Stockman Blocks EPA Power Grab, Urges Congress to Strip Bureaucrats of Unchecked Power

Press Release

Date: Sept. 10, 2014
Location: Washington, DC

Congressman Steve Stockman Wednesday voted to pass H.R. 5078, which blocks the Obama administration from enacting a radical expansion of EPA authority, and urged Congress to strip the federal government of its ability propose future power grabs.

Earlier this year Stockman proposed similar language as an amendment to federal spending bills. Stockman's amendment would have blocked any funding of any study or enactment of the rule.

The bill prohibits federal agencies from enacting a proposed redefinition of "waters of the United States" which would have given the EPA to power to regulate any property they claim forms a "nexus" with a navigable waterway.
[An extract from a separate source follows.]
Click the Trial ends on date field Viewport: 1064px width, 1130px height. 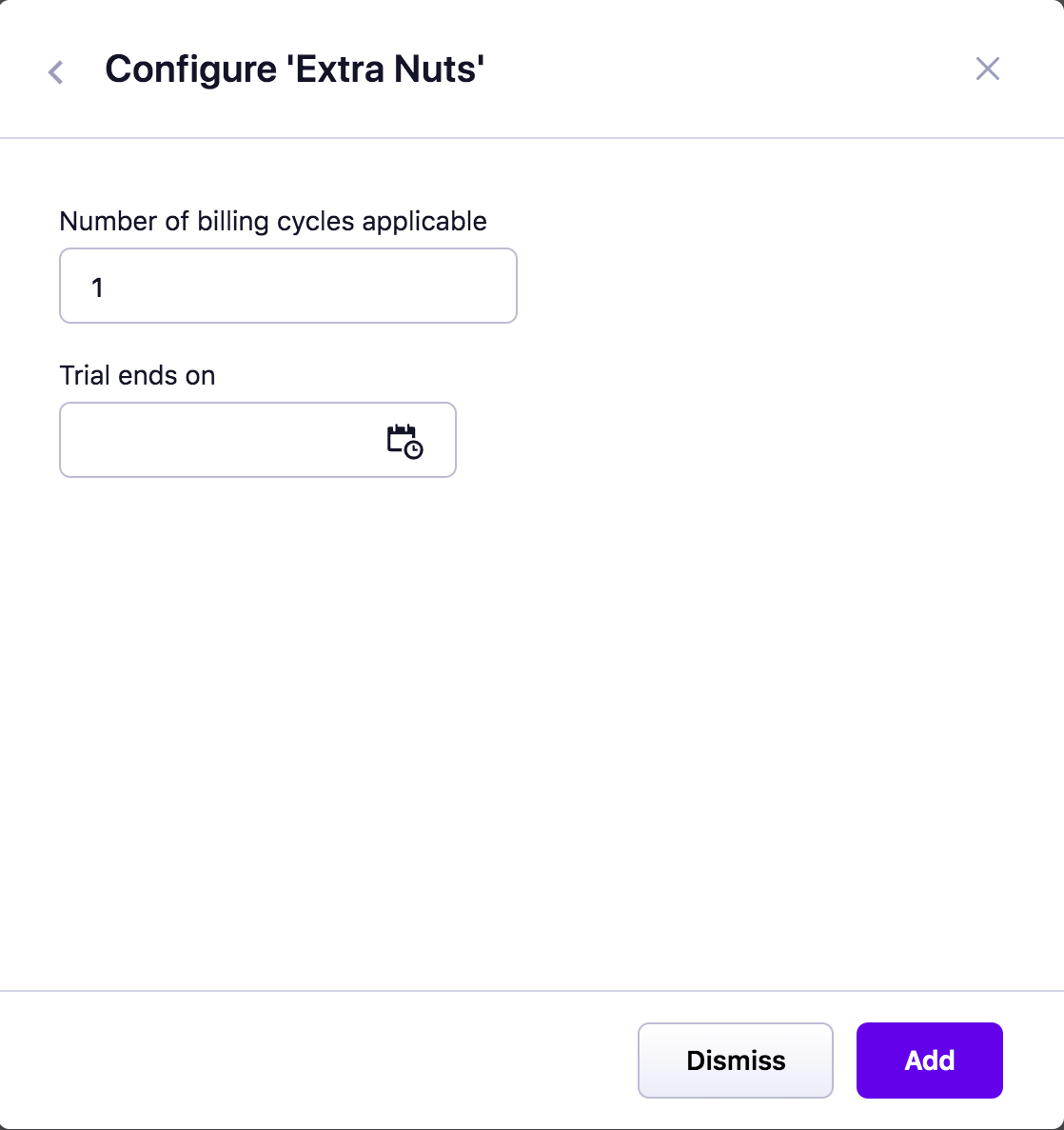tap(219, 441)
The term "nexus," and other terms, are vaguely defined, and the rule includes any surface feature with the ability to hold or carry water, placing virtually any targeted property under federal control as a waterway.

"The EPA's radical rule would give the federal government power over virtually any property it wants. It was proposed for one reason, to give the radical environmentalist movement unchecked power," said Stockman.
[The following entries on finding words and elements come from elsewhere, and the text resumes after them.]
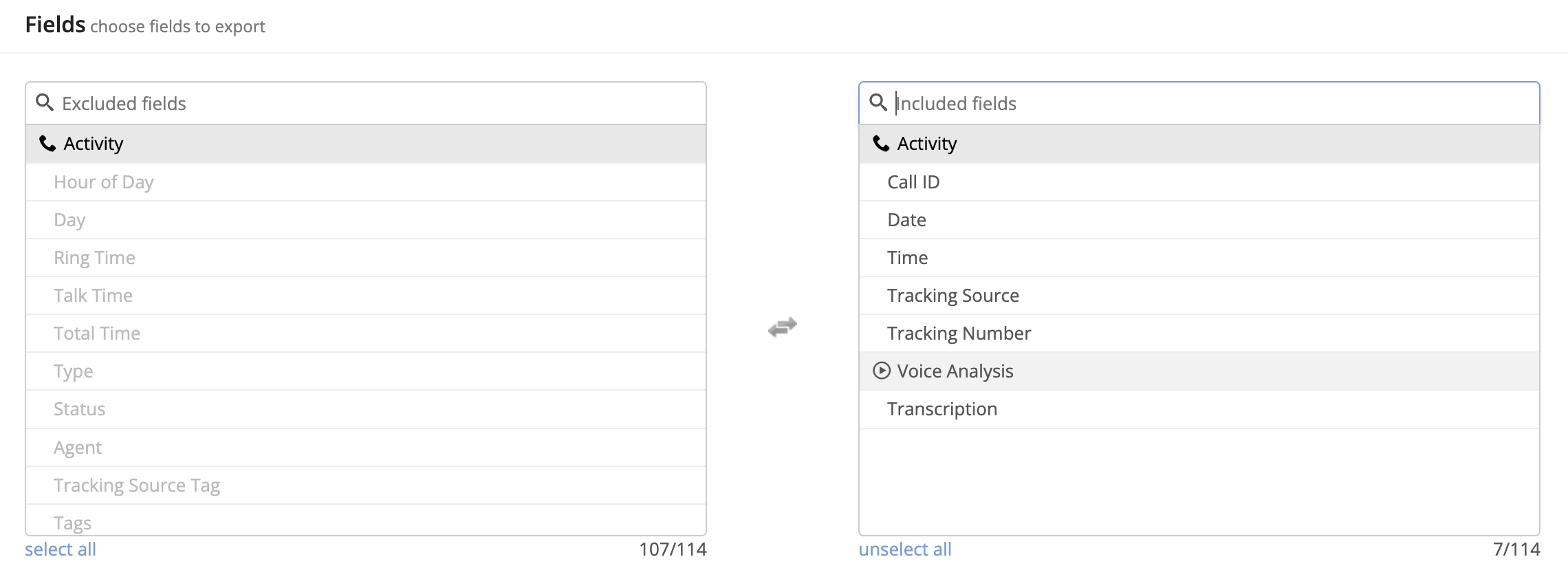This screenshot has width=1568, height=579.
Task: Click the unselect all link
Action: (904, 549)
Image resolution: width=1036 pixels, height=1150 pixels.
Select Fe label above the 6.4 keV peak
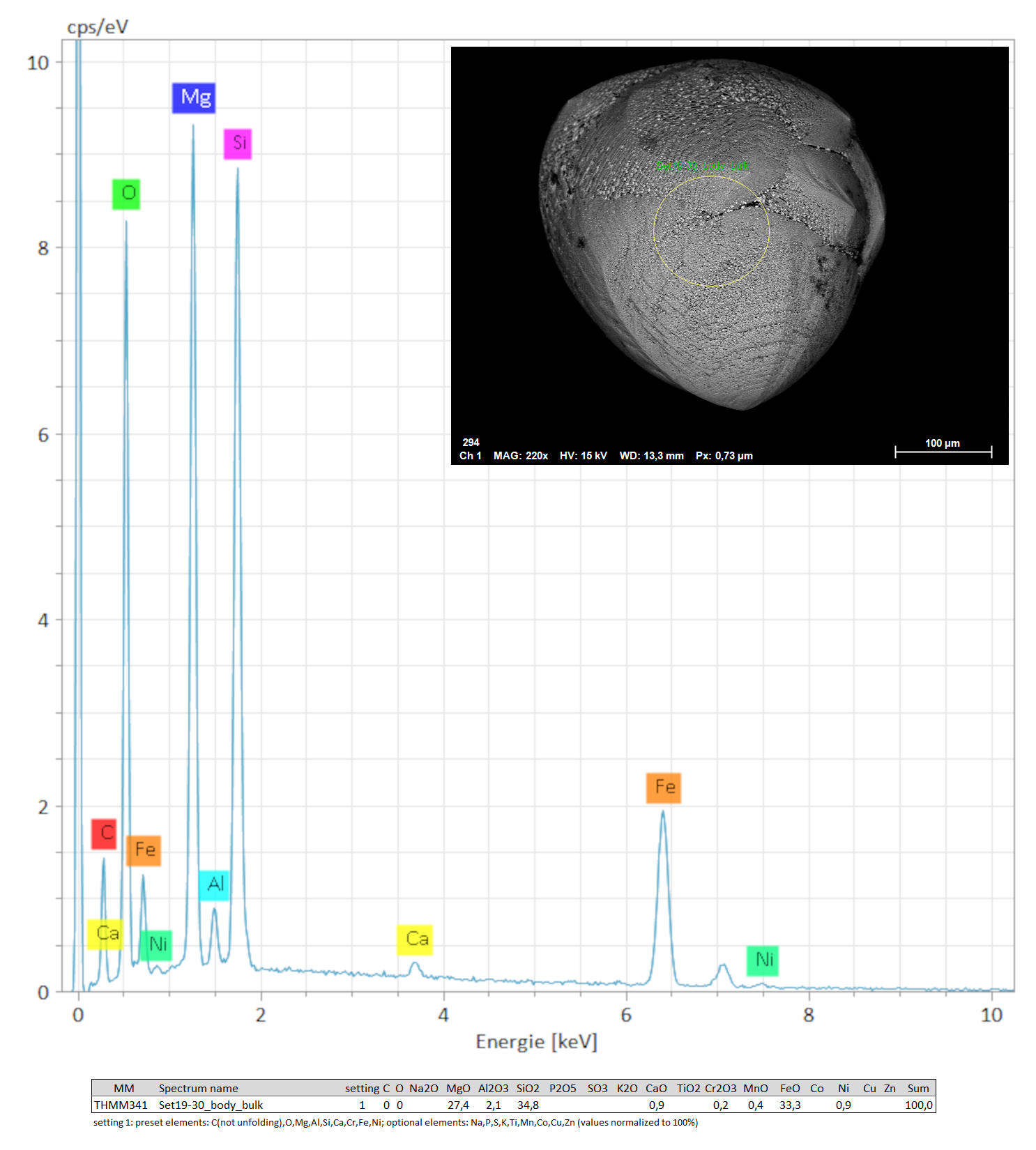point(663,788)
"The radical environmentalist movement has been pushing this proposal for decades. The Waters of the US scheme is so radical Democrats couldn't pass it during the decades when they controlled the House, Senate and White House. That's why Obama ordered the EPA to simply enact it as a rule," said Stockman.
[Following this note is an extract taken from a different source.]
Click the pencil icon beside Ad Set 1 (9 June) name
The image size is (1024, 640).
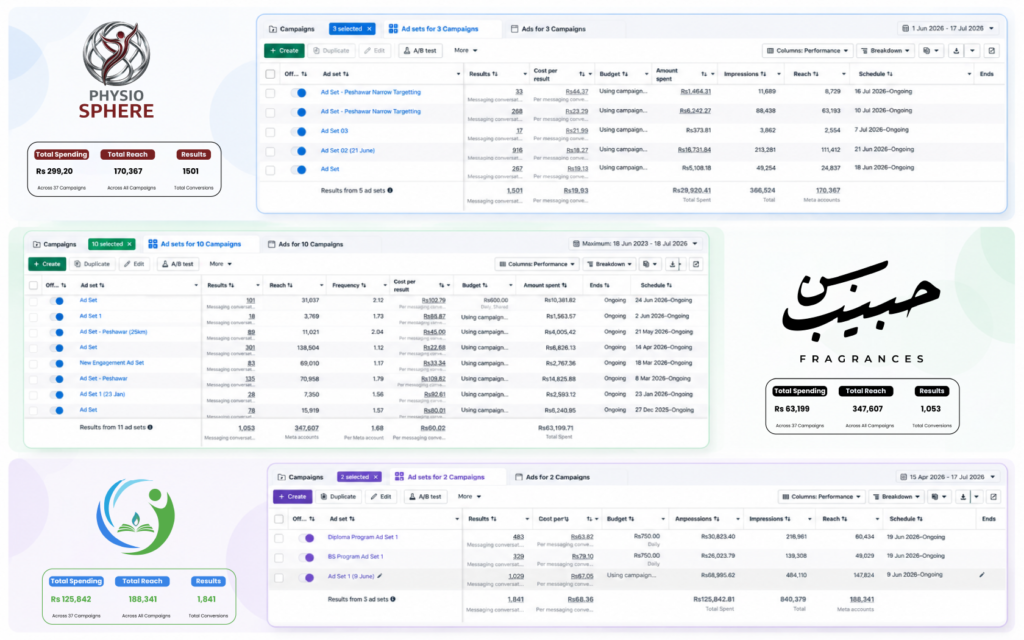click(x=380, y=576)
"Liberals are using the power of bureaucracy to enact radical power grabs they know have no support. Congress must eliminate the power of unelected federal employees to propose and enact their own rules. There can no be rule by executive decree in a constitutional republic," said Stockman.

"Congress must pass the REINS Act, which requires any major federal rule be passed by Congress and signed by the President before it can be enacted," said Stockman. "Laws must be made by elected lawmakers, not a radical activist with a federal employee badge."

The proposed EPA rule would so radically expand the definition of federally-regulated waterways even the desert itself would be regulated as water.

"My west Texas ranch sits in the middle of the Chihuahuan desert," said Stockman communications director Donny Ferguson. "There is no water whatsoever anywhere on the property. Under this EPA rule my desert ranch would become a federally-regulated waterway. The EPA is so power-hungry they'll define a waterway as a place even Noah wouldn't build a boat."